Unnecessary Answers
Yesterday I had an initial appointment with a therapist, and part of our conversation sparked a deeply uncomfortable feeling in me - the kind that comes from someone else giving you some deeply personal insight into yourself that not only were you not aware of, you were inwardly in denial of. This happens a rather alarming amount with therapists - I am lead to believe this part of their appeal, although personally I still find it an especially jarring habit of theirs.
The revelation in question was that I spent my time and energy pursing answers to questions I already have; attempting to find a somehow more intensely rationalised solution to my perceived problems. Doing so is a defense mechanism against the fear of actually trying to implement any of potential resolutions I’m aware of, to try and break out of my various cycles; instead I’ve created a whole new one. A cycle that keeps me stuck in all my other cycles. FML.
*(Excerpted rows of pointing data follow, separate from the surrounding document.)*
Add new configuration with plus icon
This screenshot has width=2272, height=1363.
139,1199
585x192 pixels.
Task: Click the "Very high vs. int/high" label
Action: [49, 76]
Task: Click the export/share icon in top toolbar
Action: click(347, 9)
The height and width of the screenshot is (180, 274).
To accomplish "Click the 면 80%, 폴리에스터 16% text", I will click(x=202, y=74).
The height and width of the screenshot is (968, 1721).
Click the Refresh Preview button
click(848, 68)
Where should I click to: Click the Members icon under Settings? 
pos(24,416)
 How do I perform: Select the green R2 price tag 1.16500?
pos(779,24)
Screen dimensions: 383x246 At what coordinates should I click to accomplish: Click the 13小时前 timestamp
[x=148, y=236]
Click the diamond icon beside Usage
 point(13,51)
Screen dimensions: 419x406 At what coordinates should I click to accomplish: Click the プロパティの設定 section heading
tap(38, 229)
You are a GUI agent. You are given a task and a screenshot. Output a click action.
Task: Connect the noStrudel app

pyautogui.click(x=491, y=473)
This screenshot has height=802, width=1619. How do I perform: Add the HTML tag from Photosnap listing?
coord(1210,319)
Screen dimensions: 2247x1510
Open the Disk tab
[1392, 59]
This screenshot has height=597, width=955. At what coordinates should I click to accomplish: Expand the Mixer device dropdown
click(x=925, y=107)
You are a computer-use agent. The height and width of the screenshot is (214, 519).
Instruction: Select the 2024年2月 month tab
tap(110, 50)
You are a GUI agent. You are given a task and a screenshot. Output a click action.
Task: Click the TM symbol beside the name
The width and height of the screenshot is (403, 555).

Having mentioned it to a couple of good friends, they were both in complete agreement. One even said to me that she thought this pattern was very obvious in me, she had just always thought I’d react badly if she ever pointed it out.
And now with hindsight, yes of course it’s true. Even in terms of this blog, I think my recent infatuation with David Foster Wallace is a huge testament to its truth. He was someone who was far more intelligent than me, who I felt akin to in some ways, who spoke eloquently about depression and very much intellectualised the problem. By lapping up as much of I can of his thoughts on the subject, part of me is very much hoping is going to offer me some kind of previously unattainable insight into my own psyche, into my own problems, and offer a potential solution; I want a silver bullet on a silver platter. And obviously, that’s dumb. (Also, I read this great article earlier in which the author acknowledges that a big part of the reason she was drawn to Sylvia Plath was due to the nature of her death, and how that inherently invites a huge amount of projection and is unlikely to be helpful for her. It’s pretty much the exact same story with me and DFW. Also also, it made me read some of Plath’s poetry for the first time, and made me feel a great fool for not having done so earlier in my life).
So, no more searching for the anwser - from today, I am only putting the theory into practise.